Many studies highlight the importance of textual information in improving the understanding of time series by LMs (Jin, Zhang, et al., 2024; Kong et al., 2025). For example, J. Liu et al. (2024) incorporate AIOps (Artificial Intelligence for IT Operations) monitoring time series and domain knowledge into the prompt, enabling LMs to perform anomaly detection. Other studies, such as Cai et al. (2024), use synthetic data to evaluate the ability of LMs to recognize patterns in time series, finding that LMs perform well. However, pairing synthetic time series with associated text reveals that LMs still struggle with time series reasoning—for example, when matching a time series with the scenario that generated it (Merrill et al., 2024).

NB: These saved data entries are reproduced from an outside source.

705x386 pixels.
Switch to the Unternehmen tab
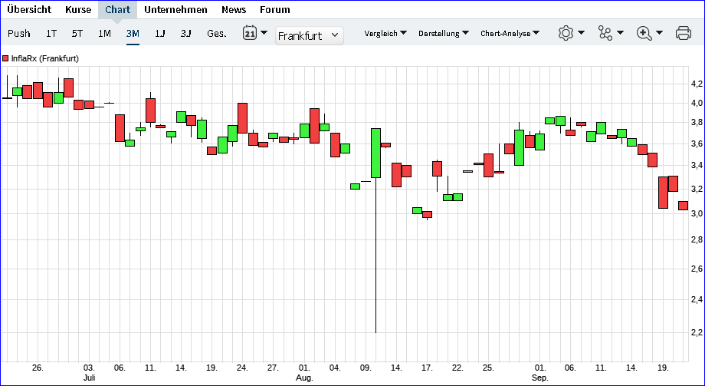click(175, 10)
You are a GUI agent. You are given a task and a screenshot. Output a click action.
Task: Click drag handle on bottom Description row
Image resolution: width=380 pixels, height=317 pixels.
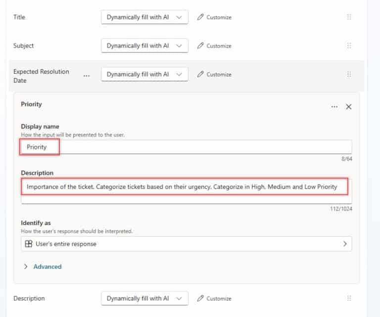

Some works modify LM architectures to integrate them with time-series data. Cao et al. (2024) impose time series-specific inductive biases to achieve better performance in time series tasks, including forecasting. They separate the trends, seasonality, and residual components of a time series, and design prompts to incorporate this information into language. Xie et al. (2024) interweave time series data with text descriptions to enable better LM understanding of these data. C. Wang et al. (2024) treat time series as a “foreign language” and expand the vocabulary of an existing LM to incorporate time series tokens. This approach far outperforms standard language-only models on time series tasks. Due to the difficulty in collecting large corpora of naturally occurring time series data, synthetic data generation is crucial for strong TSFM performance (X. Liu et al., 2025), but this area remains less explored for multimodal time series data (Xie et al., 2024).
Along with models that can process both time series and language, recent work has introduced multimodal time series benchmarks to track performance in these areas. Cai et al. (2024) propose a benchmark using synthetic data to evaluate LMs’ understanding of time series, focusing on tasks such as pattern recognition. Similarly, Merrill et al. (2024) introduce synthetic time series data and relevant textual descriptions containing a single causal event to evaluate the performance of LMs in matching time series to the scenarios that generated them (i.e., etiological reasoning).